Problem to work on
Please print each of the entries below exactly.
──────── Available data ────────
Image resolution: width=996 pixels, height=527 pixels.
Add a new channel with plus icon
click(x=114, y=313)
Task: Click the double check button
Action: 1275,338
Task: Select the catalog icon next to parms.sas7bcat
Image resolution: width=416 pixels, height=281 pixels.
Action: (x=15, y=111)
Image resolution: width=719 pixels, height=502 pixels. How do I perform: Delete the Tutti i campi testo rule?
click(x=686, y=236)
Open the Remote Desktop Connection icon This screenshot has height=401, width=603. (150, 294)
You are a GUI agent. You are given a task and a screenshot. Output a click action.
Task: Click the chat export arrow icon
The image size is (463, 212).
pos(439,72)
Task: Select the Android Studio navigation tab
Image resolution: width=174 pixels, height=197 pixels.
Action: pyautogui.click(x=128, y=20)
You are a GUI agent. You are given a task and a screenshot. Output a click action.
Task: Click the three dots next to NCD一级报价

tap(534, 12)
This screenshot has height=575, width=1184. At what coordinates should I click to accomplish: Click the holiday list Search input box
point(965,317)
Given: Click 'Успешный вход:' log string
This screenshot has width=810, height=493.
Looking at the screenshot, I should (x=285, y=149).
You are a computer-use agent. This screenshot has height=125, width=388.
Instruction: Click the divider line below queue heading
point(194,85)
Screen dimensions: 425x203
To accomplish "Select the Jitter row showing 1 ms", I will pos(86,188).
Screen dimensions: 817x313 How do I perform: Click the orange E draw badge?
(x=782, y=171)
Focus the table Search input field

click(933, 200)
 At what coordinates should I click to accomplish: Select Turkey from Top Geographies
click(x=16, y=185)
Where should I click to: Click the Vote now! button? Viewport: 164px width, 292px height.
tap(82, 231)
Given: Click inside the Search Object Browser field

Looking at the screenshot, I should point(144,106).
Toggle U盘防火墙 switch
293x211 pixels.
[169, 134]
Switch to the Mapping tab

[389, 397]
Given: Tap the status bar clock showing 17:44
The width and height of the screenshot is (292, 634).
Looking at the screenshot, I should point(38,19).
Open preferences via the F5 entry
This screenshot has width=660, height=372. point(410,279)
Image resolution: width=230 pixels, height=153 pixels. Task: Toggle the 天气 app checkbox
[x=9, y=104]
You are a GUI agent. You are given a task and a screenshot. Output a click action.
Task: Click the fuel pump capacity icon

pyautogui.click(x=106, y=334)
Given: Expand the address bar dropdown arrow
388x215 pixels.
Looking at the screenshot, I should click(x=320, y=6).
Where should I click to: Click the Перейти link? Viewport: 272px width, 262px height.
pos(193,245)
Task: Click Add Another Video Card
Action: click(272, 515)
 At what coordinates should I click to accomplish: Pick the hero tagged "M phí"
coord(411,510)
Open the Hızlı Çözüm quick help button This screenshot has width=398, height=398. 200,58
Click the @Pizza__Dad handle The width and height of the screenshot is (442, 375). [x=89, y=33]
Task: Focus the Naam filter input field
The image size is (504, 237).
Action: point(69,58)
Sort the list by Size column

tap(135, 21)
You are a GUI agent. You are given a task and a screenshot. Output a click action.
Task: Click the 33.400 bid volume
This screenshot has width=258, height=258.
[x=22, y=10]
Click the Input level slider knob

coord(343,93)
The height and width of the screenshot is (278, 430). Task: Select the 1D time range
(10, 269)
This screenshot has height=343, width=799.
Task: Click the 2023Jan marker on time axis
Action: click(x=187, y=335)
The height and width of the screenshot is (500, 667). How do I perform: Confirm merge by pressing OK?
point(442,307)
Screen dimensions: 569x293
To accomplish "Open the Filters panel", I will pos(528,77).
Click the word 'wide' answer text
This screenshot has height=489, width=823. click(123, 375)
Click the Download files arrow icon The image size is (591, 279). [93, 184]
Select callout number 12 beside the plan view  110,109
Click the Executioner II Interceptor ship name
────────
Result of the exercise
Image resolution: width=996 pixels, height=527 pixels.
Add a new channel with plus icon
click(x=114, y=313)
Task: Click the double check button
Action: 1275,338
Task: Select the catalog icon next to parms.sas7bcat
Image resolution: width=416 pixels, height=281 pixels.
Action: (x=15, y=111)
Image resolution: width=719 pixels, height=502 pixels. How do I perform: Delete the Tutti i campi testo rule?
click(x=686, y=236)
Open the Remote Desktop Connection icon This screenshot has height=401, width=603. (150, 294)
You are a GUI agent. You are given a task and a screenshot. Output a click action.
Task: Click the chat export arrow icon
The image size is (463, 212).
pos(439,72)
Task: Select the Android Studio navigation tab
Image resolution: width=174 pixels, height=197 pixels.
Action: pyautogui.click(x=128, y=20)
You are a GUI agent. You are given a task and a screenshot. Output a click action.
Task: Click the three dots next to NCD一级报价

tap(534, 12)
This screenshot has height=575, width=1184. At what coordinates should I click to accomplish: Click the holiday list Search input box
point(965,317)
Given: Click 'Успешный вход:' log string
This screenshot has width=810, height=493.
Looking at the screenshot, I should (x=285, y=149).
You are a computer-use agent. This screenshot has height=125, width=388.
Instruction: Click the divider line below queue heading
point(194,85)
Screen dimensions: 425x203
To accomplish "Select the Jitter row showing 1 ms", I will pos(86,188).
Screen dimensions: 817x313 How do I perform: Click the orange E draw badge?
(x=782, y=171)
Focus the table Search input field

click(933, 200)
 At what coordinates should I click to accomplish: Select Turkey from Top Geographies
click(x=16, y=185)
Where should I click to: Click the Vote now! button? Viewport: 164px width, 292px height.
tap(82, 231)
Given: Click inside the Search Object Browser field

Looking at the screenshot, I should point(144,106).
Toggle U盘防火墙 switch
293x211 pixels.
[169, 134]
Switch to the Mapping tab

[389, 397]
Given: Tap the status bar clock showing 17:44
The width and height of the screenshot is (292, 634).
Looking at the screenshot, I should point(38,19).
Open preferences via the F5 entry
This screenshot has width=660, height=372. point(410,279)
Image resolution: width=230 pixels, height=153 pixels. Task: Toggle the 天气 app checkbox
[x=9, y=104]
You are a GUI agent. You are given a task and a screenshot. Output a click action.
Task: Click the fuel pump capacity icon

pyautogui.click(x=106, y=334)
Given: Expand the address bar dropdown arrow
388x215 pixels.
Looking at the screenshot, I should click(x=320, y=6).
Where should I click to: Click the Перейти link? Viewport: 272px width, 262px height.
pos(193,245)
Task: Click Add Another Video Card
Action: click(272, 515)
 At what coordinates should I click to accomplish: Pick the hero tagged "M phí"
coord(411,510)
Open the Hızlı Çözüm quick help button This screenshot has width=398, height=398. 200,58
Click the @Pizza__Dad handle The width and height of the screenshot is (442, 375). [x=89, y=33]
Task: Focus the Naam filter input field
The image size is (504, 237).
Action: point(69,58)
Sort the list by Size column

tap(135, 21)
You are a GUI agent. You are given a task and a screenshot. Output a click action.
Task: Click the 33.400 bid volume
This screenshot has width=258, height=258.
[x=22, y=10]
Click the Input level slider knob

coord(343,93)
The height and width of the screenshot is (278, 430). Task: Select the 1D time range
(10, 269)
This screenshot has height=343, width=799.
Task: Click the 2023Jan marker on time axis
Action: click(x=187, y=335)
The height and width of the screenshot is (500, 667). How do I perform: Confirm merge by pressing OK?
point(442,307)
Screen dimensions: 569x293
To accomplish "Open the Filters panel", I will pos(528,77).
Click the word 'wide' answer text
This screenshot has height=489, width=823. click(123, 375)
Click the Download files arrow icon The image size is (591, 279). [93, 184]
Select callout number 12 beside the plan view  110,109
Click the Executioner II Interceptor ship name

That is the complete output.